* _TEXTAUSZUG_
□ □ □ □
Azubis würden aber auch für Rettungsaktionen an „versauten Tattoos“ herangezogen. Der Clou: Die Kunden müssen nichts bezahlen. „Unser Einsatz ist Material, Robins Einsatz ist, besser zu werden und der Kunde stellt sich gratis zur Verfügung“, so Geffert. Wer sich zum Tätowierer ausbilden lässt, müsse erstmal auf Bezahlung verzichten. Geld gibt es nur für Arbeiten, die der Kunde zahlt.
Auch bei Tattoos: Jeder Trend kommt zurück
Nachdem er sich bei diesen Arbeiten bewiesen hatte, durfte Robin sein erstes eigenes Motiv stechen, eine Rose im Old-School-Stil. Solche Bilder der „alten Schule“ sind meist bunt, haben dicke Außenlinien und rangieren stilistisch zwischen dem wilden Westen und asiatischer Kunst. Er sticht aber auch gerne verschnörkelte Schriftzüge. Aber warum erlernt man einen alten Stil?
In ihrer Branche laufe es so, wie in der Mode auch. Alles, was mal war, komme wieder, so Marion Geffert, die seit 1997 im Geschäft ist. Momentan sei die Fineline-Technik im Trend - also Bilder mit möglichst feinen Linien. Aber auch die Old-School-Variante sei wieder im Kommen. Erinnerungstattoos entziehen sich den Trends: „Geburtsdaten, Todesdaten und Unendlichkeitsschleifen. Die heißen nicht umsonst so, die kommen wirklich unendlich“, so die Expertin.
Bei diesen Motiven wird es emotional
Dabei kann es auch ziemlich emotional werden. Porträts von Sternenkindern, ein Tattoo für die an Krebs verstorbene Tochter oder einen Abschiedsbrief vom Ehemann, gehen an die Substanz. „Wir mussten auch schonmal Sitzungen unterbrechen, sowohl von Kunden- als auch von Tätowiererseite“, sagt Geffert. Fertig geworden seien die Bilder aber immer. „Die Menschen sind noch Monate später zu uns gekommen und haben sich bedankt“, sagt Geffert.
□ □ □ □
[Gespeicherte Daten]

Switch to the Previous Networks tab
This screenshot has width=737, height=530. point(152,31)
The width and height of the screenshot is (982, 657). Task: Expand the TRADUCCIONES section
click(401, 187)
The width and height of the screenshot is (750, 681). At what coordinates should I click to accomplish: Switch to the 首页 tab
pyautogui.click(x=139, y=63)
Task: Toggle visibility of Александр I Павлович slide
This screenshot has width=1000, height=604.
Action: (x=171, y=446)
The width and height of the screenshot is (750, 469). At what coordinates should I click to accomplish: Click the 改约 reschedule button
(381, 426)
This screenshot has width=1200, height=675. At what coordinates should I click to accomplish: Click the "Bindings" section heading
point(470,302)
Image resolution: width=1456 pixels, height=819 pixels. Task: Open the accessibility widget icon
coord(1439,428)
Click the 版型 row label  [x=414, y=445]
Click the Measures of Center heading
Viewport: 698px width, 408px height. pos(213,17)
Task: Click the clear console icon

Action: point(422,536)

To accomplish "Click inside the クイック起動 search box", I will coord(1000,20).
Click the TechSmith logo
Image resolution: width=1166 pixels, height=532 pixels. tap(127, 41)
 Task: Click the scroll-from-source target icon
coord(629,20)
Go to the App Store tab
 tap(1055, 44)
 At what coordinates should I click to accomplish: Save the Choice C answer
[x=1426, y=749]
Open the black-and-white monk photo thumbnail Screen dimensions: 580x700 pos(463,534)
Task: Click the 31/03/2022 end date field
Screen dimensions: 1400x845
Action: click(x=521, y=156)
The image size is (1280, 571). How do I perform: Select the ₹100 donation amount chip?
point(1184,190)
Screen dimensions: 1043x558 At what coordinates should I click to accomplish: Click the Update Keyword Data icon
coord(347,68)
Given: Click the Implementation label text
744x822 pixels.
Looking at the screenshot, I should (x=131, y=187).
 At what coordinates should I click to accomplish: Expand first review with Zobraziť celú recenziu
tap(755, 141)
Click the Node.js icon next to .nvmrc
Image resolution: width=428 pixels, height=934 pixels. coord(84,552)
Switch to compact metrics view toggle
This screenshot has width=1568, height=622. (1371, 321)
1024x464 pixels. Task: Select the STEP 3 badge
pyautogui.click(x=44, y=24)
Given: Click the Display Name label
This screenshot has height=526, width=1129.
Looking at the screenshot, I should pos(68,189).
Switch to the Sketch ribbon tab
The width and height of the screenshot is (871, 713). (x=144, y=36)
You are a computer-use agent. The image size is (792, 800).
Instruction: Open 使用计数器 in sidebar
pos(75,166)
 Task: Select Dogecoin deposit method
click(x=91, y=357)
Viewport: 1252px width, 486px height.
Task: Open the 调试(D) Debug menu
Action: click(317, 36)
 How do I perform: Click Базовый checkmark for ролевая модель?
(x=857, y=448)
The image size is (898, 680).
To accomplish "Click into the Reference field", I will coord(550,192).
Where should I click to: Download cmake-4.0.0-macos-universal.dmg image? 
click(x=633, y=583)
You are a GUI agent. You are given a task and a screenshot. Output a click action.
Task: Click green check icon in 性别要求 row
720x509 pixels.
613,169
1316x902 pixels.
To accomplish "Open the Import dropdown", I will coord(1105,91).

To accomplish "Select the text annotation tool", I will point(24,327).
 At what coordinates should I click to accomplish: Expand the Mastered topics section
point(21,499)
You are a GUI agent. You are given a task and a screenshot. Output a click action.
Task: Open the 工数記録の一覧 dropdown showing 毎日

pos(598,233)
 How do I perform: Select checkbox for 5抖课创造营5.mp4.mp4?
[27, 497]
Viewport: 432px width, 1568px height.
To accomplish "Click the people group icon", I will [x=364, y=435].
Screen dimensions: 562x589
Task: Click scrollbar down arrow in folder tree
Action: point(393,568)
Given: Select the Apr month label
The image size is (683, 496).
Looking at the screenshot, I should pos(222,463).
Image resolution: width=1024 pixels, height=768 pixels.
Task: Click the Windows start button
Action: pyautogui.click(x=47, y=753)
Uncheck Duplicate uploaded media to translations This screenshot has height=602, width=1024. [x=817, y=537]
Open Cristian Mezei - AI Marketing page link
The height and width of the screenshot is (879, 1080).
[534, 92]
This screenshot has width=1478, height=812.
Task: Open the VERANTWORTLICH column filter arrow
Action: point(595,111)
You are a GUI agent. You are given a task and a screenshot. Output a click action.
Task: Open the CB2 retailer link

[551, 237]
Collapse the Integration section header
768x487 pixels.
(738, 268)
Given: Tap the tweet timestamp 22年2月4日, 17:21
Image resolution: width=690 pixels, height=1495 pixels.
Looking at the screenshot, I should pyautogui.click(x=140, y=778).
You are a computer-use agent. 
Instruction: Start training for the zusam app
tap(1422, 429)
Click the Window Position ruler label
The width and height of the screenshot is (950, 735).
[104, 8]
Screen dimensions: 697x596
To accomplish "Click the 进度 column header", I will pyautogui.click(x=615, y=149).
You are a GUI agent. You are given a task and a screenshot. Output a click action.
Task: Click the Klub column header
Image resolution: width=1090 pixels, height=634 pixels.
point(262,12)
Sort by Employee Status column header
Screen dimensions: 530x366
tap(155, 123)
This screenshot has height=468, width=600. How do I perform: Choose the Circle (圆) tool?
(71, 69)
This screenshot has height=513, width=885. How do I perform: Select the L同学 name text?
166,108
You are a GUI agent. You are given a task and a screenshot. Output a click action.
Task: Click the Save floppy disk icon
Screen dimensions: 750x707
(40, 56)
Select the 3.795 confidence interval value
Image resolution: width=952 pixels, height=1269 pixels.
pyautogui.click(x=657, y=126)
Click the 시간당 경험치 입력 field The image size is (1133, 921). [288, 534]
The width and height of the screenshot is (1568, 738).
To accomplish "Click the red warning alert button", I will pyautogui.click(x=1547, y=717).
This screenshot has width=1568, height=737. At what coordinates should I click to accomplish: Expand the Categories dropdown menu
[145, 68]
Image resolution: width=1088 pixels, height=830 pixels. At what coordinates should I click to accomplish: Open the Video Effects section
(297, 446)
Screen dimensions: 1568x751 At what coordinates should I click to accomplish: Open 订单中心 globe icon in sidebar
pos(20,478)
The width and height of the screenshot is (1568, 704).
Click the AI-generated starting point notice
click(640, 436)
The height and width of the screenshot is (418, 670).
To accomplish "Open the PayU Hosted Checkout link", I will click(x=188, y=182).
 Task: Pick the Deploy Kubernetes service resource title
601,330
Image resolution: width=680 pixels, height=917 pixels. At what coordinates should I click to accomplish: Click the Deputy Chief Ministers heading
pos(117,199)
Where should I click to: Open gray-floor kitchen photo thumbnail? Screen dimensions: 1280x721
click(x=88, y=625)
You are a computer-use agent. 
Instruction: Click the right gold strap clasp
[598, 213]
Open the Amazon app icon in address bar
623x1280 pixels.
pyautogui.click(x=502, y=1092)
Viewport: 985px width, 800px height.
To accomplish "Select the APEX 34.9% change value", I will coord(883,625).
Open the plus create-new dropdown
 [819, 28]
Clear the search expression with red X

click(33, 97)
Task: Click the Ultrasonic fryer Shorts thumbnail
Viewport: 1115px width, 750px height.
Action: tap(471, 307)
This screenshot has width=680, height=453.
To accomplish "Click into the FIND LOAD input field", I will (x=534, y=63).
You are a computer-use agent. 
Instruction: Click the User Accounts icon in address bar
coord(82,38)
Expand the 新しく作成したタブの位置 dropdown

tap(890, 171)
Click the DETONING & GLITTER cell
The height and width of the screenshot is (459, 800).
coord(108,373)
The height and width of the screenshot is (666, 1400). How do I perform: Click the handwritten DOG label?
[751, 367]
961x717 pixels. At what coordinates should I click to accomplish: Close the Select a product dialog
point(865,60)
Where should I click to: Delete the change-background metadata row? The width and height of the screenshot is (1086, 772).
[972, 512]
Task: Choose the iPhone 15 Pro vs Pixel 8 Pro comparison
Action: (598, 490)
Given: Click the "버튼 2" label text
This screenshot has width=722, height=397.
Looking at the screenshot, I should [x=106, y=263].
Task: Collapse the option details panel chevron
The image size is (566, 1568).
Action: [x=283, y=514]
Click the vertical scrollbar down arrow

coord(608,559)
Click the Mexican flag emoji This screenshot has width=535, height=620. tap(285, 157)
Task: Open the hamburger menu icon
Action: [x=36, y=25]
□ □ □ □
* _AUFGABE_
Entscheide für jede Aussage, ob sie zum Textauszug passt. Antworte jeweils mit Ja oder Nein und zitiere wörtlich die entscheidenden Worte des Textauszugs.
1. Kunden, an deren Tattoos Azubis Rettungsaktionen vornehmen, zahlen dafür nichts.
2. Marion Geffert ist seit 2007 im Geschäft.
3. Wegen unterbrochener Sitzungen blieben manche Bilder unfertig.

* _LÖSUNG_
1. Ja: „Der Clou: Die Kunden müssen nichts bezahlen.“
2. Nein: „die seit 1997 im Geschäft ist“
3. Nein: „Fertig geworden seien die Bilder aber immer.“